» Problem description
Within the entries below, find the portion that opens with the line containing "This screenshot has height=809, width=1512." and closes with the line containing "Screen dimensions: 955x673". Retype that portion exactly and only.

» Given records
-----
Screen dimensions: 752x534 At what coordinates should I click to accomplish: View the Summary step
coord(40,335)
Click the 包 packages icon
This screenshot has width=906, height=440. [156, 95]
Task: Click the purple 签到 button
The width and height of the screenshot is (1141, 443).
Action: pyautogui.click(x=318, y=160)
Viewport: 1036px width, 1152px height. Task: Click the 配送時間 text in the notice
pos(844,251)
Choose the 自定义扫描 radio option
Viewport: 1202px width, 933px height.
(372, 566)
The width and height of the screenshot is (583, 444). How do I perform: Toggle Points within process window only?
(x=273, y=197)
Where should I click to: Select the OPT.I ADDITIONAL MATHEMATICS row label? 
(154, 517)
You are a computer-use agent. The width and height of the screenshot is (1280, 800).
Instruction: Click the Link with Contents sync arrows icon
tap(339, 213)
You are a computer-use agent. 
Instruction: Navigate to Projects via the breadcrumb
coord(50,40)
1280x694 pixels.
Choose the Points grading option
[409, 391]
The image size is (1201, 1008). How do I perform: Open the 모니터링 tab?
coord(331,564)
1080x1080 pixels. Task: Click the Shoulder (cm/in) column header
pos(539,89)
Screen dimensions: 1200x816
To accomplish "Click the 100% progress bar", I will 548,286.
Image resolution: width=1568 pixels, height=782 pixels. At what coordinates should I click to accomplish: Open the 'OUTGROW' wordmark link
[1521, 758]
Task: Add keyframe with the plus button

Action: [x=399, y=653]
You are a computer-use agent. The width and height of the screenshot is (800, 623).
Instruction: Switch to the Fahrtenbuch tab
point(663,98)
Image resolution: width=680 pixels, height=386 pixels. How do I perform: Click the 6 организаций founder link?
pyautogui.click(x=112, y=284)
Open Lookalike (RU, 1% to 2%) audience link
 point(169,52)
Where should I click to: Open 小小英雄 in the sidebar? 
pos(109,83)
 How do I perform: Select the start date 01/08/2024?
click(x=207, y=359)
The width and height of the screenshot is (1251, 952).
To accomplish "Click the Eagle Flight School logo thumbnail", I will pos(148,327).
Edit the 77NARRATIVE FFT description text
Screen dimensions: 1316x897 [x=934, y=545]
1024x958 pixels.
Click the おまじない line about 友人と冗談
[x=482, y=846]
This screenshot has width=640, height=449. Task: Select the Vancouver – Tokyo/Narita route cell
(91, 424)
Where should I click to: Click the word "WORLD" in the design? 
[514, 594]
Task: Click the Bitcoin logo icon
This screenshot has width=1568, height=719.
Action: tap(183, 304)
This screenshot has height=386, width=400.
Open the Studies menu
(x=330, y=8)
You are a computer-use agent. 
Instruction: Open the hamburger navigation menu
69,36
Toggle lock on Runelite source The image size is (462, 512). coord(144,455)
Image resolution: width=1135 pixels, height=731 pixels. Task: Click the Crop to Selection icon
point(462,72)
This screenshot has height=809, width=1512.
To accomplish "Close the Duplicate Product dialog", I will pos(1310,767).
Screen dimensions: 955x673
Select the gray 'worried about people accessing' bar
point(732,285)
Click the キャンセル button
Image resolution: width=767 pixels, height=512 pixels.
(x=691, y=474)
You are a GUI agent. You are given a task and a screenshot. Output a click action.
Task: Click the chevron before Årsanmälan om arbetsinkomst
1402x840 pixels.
-----
» Result
This screenshot has height=809, width=1512.
To accomplish "Close the Duplicate Product dialog", I will pos(1310,767).
Screen dimensions: 955x673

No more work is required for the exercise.